A scantly clad princess, a tomboy thief, and a female necromancer (usually mistaken for a zombie) set out to destroy an evil queen in Code of Princess, Atlus’ latest RPG-lite brawler for the 3DS.
With a reliance on humor and sex appeal to set the game apart from the crowd, developer Agashima created a fun handheld game that makes for a good distraction but might not keep you glued to the screen for very long.
Code of Princess
Systems: Nintendo 3DS [Reviewed]
Release: October 9, 2012
If you are at all interested in Code of Princess then I’m sure by now you’ve read other reviews comparing it to Guardian Heroes, the classic “2D side-scrolling beat ’em up and hack & slash action RPG” game (thanks Wikipedia). I’ve never played Guardian Heroes so that’s the perspective I’m bringing to the table with this not-so-timely review.
In Code of Princess you play as Solange Blanchefleur de Lux, the busty princess with the huge sword (aka the Deluxcalibur – get it?) you see on the cover of the game box, but you can play and re-play levels with various characters you meet along the way. Combat is easy to pick up, but takes some time to master and each fighter feels familiar yet different. Most combos for each character are executed the same way, but have vastly different results depending on their fighting style. Ali, the thief, is lighting fast but her attacks have very limited range, while Zozo, the necromancer, is almost totally a distance fighter that relies on magic lasers and poison spells to keep her enemies at bay.

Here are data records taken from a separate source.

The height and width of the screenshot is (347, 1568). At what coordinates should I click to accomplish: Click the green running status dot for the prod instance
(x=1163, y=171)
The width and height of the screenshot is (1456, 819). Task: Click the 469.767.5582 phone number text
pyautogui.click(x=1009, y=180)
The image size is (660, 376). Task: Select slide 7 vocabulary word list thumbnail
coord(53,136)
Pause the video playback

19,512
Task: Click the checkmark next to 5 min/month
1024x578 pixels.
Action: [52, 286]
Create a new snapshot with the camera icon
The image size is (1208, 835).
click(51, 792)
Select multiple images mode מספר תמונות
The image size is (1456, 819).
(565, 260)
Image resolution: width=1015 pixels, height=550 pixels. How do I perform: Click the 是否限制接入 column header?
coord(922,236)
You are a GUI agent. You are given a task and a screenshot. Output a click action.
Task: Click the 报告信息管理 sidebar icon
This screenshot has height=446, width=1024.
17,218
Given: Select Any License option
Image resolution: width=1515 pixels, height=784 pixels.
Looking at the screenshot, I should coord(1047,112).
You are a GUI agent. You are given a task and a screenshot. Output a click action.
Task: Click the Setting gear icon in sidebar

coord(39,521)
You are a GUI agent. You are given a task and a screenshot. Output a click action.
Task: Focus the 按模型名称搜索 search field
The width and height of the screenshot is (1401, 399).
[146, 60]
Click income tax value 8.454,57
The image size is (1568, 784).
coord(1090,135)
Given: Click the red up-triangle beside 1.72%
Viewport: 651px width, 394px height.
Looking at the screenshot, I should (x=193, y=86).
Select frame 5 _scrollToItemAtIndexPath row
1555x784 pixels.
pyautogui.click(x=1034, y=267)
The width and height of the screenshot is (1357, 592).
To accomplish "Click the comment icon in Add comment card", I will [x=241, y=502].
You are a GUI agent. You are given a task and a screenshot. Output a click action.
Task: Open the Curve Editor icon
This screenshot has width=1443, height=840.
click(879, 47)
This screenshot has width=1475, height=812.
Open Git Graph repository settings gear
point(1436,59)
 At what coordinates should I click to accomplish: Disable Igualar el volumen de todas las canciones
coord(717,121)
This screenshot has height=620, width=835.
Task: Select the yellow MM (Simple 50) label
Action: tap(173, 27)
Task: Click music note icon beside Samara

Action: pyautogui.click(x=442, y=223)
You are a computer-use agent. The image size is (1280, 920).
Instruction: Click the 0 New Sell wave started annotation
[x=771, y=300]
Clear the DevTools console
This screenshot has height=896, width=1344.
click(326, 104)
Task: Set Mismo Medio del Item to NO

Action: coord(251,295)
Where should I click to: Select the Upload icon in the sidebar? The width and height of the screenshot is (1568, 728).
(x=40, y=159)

No matter which character you decide to use, the various levels all play out the same way – walk left or right and kill every enemy on the screen in order to progress. While fighting, you can jump back and forth between multiple planes thus allowing you to dodge attacks, line enemies up for combos, or break open crates for secret items. These planes work well with the 3DS and add some stereoscopic depth to the battle field when the 3D is cranked all the way up.
The first few levels are a breeze, but as you progress through the game you quickly find out that Code of Princess is no button-masher. Those of you who play without blocking are in for a world of hurt. Enemies will gang up on you and use team tactics (one freezes you while another attacks you). You will see a “game over” screen at some point.
The good news is you can go back to any level you have previously beaten and re-play it to gain more experience points to upgrade your character with. Call it grinding or call it game-time-padding, but re-playing levels for XP is absolutely necessary in Code of Princess. Each character has six stats you can upgrade – Vitality, Piety, Attack, Defense, Mind, and Speed – and it’s up to you to distribute the points where you see fit.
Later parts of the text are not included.